→ **Exercise prompt**:
Could you print every record exactly as it stands?

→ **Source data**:
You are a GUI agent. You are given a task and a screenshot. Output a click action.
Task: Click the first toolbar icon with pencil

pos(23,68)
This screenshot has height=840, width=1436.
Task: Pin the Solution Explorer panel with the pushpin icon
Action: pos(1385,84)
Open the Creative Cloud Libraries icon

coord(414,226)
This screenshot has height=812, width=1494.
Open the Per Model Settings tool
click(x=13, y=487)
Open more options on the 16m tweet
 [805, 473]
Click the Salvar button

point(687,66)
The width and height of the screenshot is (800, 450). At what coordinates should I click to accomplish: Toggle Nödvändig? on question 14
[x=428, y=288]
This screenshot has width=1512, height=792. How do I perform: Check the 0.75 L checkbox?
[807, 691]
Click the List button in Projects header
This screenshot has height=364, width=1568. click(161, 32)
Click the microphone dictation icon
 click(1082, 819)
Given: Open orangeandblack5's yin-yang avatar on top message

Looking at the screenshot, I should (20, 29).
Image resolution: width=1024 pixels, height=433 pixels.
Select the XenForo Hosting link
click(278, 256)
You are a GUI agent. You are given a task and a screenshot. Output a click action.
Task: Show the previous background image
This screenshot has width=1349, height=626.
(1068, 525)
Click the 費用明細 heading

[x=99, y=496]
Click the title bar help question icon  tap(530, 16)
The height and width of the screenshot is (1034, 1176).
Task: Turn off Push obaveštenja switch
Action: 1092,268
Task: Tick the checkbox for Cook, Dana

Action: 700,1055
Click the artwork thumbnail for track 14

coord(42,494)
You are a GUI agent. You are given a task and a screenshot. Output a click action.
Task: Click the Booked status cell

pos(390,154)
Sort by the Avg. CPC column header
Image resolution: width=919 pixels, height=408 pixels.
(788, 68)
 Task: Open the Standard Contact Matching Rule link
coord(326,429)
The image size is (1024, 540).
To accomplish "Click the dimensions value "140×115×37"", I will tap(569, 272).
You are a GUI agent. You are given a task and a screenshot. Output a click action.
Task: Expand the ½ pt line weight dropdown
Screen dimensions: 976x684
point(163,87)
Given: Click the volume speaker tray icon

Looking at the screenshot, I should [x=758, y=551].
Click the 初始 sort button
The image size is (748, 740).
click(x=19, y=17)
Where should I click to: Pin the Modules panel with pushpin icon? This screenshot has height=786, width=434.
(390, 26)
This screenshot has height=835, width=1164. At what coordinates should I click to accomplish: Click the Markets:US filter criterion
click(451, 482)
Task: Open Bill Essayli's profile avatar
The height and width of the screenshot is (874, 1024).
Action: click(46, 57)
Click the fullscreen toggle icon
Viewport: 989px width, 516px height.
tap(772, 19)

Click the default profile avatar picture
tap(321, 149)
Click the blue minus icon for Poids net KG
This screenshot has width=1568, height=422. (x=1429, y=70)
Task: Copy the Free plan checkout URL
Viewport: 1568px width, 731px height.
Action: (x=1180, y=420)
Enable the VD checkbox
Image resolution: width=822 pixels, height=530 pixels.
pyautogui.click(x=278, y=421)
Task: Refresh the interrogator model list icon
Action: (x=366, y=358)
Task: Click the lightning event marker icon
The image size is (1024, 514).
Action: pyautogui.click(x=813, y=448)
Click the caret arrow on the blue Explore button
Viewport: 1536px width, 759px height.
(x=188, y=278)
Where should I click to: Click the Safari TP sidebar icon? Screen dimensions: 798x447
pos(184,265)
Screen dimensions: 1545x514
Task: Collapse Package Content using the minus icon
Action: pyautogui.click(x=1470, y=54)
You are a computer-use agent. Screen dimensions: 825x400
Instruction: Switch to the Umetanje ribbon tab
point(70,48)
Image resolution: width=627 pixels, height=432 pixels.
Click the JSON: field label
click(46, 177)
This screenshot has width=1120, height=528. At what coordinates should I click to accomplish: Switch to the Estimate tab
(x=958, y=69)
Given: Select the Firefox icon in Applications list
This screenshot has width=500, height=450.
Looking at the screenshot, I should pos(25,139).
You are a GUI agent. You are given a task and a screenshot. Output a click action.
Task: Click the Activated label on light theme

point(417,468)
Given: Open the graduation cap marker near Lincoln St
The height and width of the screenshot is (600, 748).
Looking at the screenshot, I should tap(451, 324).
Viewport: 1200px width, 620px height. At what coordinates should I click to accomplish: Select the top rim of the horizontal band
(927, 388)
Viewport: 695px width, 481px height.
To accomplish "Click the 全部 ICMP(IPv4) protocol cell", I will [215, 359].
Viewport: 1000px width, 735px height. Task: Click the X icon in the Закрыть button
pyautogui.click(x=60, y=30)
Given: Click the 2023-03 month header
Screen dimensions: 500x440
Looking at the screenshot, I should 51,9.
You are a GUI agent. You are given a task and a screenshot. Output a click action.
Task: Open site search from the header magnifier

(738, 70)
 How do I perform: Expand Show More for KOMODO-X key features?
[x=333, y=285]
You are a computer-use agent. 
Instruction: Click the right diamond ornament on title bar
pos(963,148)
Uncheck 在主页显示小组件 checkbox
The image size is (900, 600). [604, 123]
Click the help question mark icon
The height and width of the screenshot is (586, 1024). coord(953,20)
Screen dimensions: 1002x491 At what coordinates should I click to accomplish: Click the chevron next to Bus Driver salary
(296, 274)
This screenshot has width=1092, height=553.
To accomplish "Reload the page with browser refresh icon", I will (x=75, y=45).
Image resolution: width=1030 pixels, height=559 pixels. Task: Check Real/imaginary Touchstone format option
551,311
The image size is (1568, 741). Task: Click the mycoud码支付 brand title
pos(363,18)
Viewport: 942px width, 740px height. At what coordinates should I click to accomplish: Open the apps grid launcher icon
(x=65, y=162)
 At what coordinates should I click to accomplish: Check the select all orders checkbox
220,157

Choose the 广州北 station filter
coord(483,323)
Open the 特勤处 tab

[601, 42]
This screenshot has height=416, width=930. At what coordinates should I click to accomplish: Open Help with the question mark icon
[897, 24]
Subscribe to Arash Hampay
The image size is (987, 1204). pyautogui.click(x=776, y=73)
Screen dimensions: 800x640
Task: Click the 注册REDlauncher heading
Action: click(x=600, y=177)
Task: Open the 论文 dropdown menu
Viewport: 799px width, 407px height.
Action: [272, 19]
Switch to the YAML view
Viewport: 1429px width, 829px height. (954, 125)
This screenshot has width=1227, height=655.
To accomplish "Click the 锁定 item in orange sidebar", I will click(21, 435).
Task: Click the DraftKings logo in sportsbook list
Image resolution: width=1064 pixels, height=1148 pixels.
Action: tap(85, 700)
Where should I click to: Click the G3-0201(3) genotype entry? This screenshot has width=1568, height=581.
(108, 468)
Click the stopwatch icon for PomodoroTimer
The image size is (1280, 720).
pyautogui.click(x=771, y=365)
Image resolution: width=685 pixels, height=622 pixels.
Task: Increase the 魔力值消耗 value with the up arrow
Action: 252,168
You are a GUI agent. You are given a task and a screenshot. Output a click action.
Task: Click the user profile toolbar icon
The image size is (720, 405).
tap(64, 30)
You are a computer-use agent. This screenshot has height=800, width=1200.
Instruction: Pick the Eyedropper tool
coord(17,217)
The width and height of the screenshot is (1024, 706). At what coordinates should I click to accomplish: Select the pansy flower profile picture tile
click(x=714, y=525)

→ **Answer area**:
You are a GUI agent. You are given a task and a screenshot. Output a click action.
Task: Click the first toolbar icon with pencil

pos(23,68)
This screenshot has height=840, width=1436.
Task: Pin the Solution Explorer panel with the pushpin icon
Action: pos(1385,84)
Open the Creative Cloud Libraries icon

coord(414,226)
This screenshot has height=812, width=1494.
Open the Per Model Settings tool
click(x=13, y=487)
Open more options on the 16m tweet
 [805, 473]
Click the Salvar button

point(687,66)
The width and height of the screenshot is (800, 450). At what coordinates should I click to accomplish: Toggle Nödvändig? on question 14
[x=428, y=288]
This screenshot has width=1512, height=792. How do I perform: Check the 0.75 L checkbox?
[807, 691]
Click the List button in Projects header
This screenshot has height=364, width=1568. click(161, 32)
Click the microphone dictation icon
 click(1082, 819)
Given: Open orangeandblack5's yin-yang avatar on top message

Looking at the screenshot, I should (20, 29).
Image resolution: width=1024 pixels, height=433 pixels.
Select the XenForo Hosting link
click(278, 256)
You are a GUI agent. You are given a task and a screenshot. Output a click action.
Task: Show the previous background image
This screenshot has width=1349, height=626.
(1068, 525)
Click the 費用明細 heading

[x=99, y=496]
Click the title bar help question icon  tap(530, 16)
The height and width of the screenshot is (1034, 1176).
Task: Turn off Push obaveštenja switch
Action: 1092,268
Task: Tick the checkbox for Cook, Dana

Action: 700,1055
Click the artwork thumbnail for track 14

coord(42,494)
You are a GUI agent. You are given a task and a screenshot. Output a click action.
Task: Click the Booked status cell

pos(390,154)
Sort by the Avg. CPC column header
Image resolution: width=919 pixels, height=408 pixels.
(788, 68)
 Task: Open the Standard Contact Matching Rule link
coord(326,429)
The image size is (1024, 540).
To accomplish "Click the dimensions value "140×115×37"", I will tap(569, 272).
You are a GUI agent. You are given a task and a screenshot. Output a click action.
Task: Expand the ½ pt line weight dropdown
Screen dimensions: 976x684
point(163,87)
Given: Click the volume speaker tray icon

Looking at the screenshot, I should [x=758, y=551].
Click the 初始 sort button
The image size is (748, 740).
click(x=19, y=17)
Where should I click to: Pin the Modules panel with pushpin icon? This screenshot has height=786, width=434.
(390, 26)
This screenshot has height=835, width=1164. At what coordinates should I click to accomplish: Click the Markets:US filter criterion
click(451, 482)
Task: Open Bill Essayli's profile avatar
The height and width of the screenshot is (874, 1024).
Action: click(46, 57)
Click the fullscreen toggle icon
Viewport: 989px width, 516px height.
tap(772, 19)

Click the default profile avatar picture
tap(321, 149)
Click the blue minus icon for Poids net KG
This screenshot has width=1568, height=422. (x=1429, y=70)
Task: Copy the Free plan checkout URL
Viewport: 1568px width, 731px height.
Action: (x=1180, y=420)
Enable the VD checkbox
Image resolution: width=822 pixels, height=530 pixels.
pyautogui.click(x=278, y=421)
Task: Refresh the interrogator model list icon
Action: (x=366, y=358)
Task: Click the lightning event marker icon
The image size is (1024, 514).
Action: pyautogui.click(x=813, y=448)
Click the caret arrow on the blue Explore button
Viewport: 1536px width, 759px height.
(x=188, y=278)
Where should I click to: Click the Safari TP sidebar icon? Screen dimensions: 798x447
pos(184,265)
Screen dimensions: 1545x514
Task: Collapse Package Content using the minus icon
Action: pyautogui.click(x=1470, y=54)
You are a computer-use agent. Screen dimensions: 825x400
Instruction: Switch to the Umetanje ribbon tab
point(70,48)
Image resolution: width=627 pixels, height=432 pixels.
Click the JSON: field label
click(46, 177)
This screenshot has width=1120, height=528. At what coordinates should I click to accomplish: Switch to the Estimate tab
(x=958, y=69)
Given: Select the Firefox icon in Applications list
This screenshot has width=500, height=450.
Looking at the screenshot, I should pos(25,139).
You are a GUI agent. You are given a task and a screenshot. Output a click action.
Task: Click the Activated label on light theme

point(417,468)
Given: Open the graduation cap marker near Lincoln St
The height and width of the screenshot is (600, 748).
Looking at the screenshot, I should tap(451, 324).
Viewport: 1200px width, 620px height. At what coordinates should I click to accomplish: Select the top rim of the horizontal band
(927, 388)
Viewport: 695px width, 481px height.
To accomplish "Click the 全部 ICMP(IPv4) protocol cell", I will [215, 359].
Viewport: 1000px width, 735px height. Task: Click the X icon in the Закрыть button
pyautogui.click(x=60, y=30)
Given: Click the 2023-03 month header
Screen dimensions: 500x440
Looking at the screenshot, I should 51,9.
You are a GUI agent. You are given a task and a screenshot. Output a click action.
Task: Open site search from the header magnifier

(738, 70)
 How do I perform: Expand Show More for KOMODO-X key features?
[x=333, y=285]
You are a computer-use agent. 
Instruction: Click the right diamond ornament on title bar
pos(963,148)
Uncheck 在主页显示小组件 checkbox
The image size is (900, 600). [604, 123]
Click the help question mark icon
The height and width of the screenshot is (586, 1024). coord(953,20)
Screen dimensions: 1002x491 At what coordinates should I click to accomplish: Click the chevron next to Bus Driver salary
(296, 274)
This screenshot has width=1092, height=553.
To accomplish "Reload the page with browser refresh icon", I will (x=75, y=45).
Image resolution: width=1030 pixels, height=559 pixels. Task: Check Real/imaginary Touchstone format option
551,311
The image size is (1568, 741). Task: Click the mycoud码支付 brand title
pos(363,18)
Viewport: 942px width, 740px height. At what coordinates should I click to accomplish: Open the apps grid launcher icon
(x=65, y=162)
 At what coordinates should I click to accomplish: Check the select all orders checkbox
220,157

Choose the 广州北 station filter
coord(483,323)
Open the 特勤处 tab

[601, 42]
This screenshot has height=416, width=930. At what coordinates should I click to accomplish: Open Help with the question mark icon
[897, 24]
Subscribe to Arash Hampay
The image size is (987, 1204). pyautogui.click(x=776, y=73)
Screen dimensions: 800x640
Task: Click the 注册REDlauncher heading
Action: click(x=600, y=177)
Task: Open the 论文 dropdown menu
Viewport: 799px width, 407px height.
Action: [272, 19]
Switch to the YAML view
Viewport: 1429px width, 829px height. (954, 125)
This screenshot has width=1227, height=655.
To accomplish "Click the 锁定 item in orange sidebar", I will click(21, 435).
Task: Click the DraftKings logo in sportsbook list
Image resolution: width=1064 pixels, height=1148 pixels.
Action: tap(85, 700)
Where should I click to: Click the G3-0201(3) genotype entry? This screenshot has width=1568, height=581.
(108, 468)
Click the stopwatch icon for PomodoroTimer
The image size is (1280, 720).
pyautogui.click(x=771, y=365)
Image resolution: width=685 pixels, height=622 pixels.
Task: Increase the 魔力值消耗 value with the up arrow
Action: 252,168
You are a GUI agent. You are given a task and a screenshot. Output a click action.
Task: Click the user profile toolbar icon
The image size is (720, 405).
tap(64, 30)
You are a computer-use agent. This screenshot has height=800, width=1200.
Instruction: Pick the Eyedropper tool
coord(17,217)
The width and height of the screenshot is (1024, 706). At what coordinates should I click to accomplish: Select the pansy flower profile picture tile
click(x=714, y=525)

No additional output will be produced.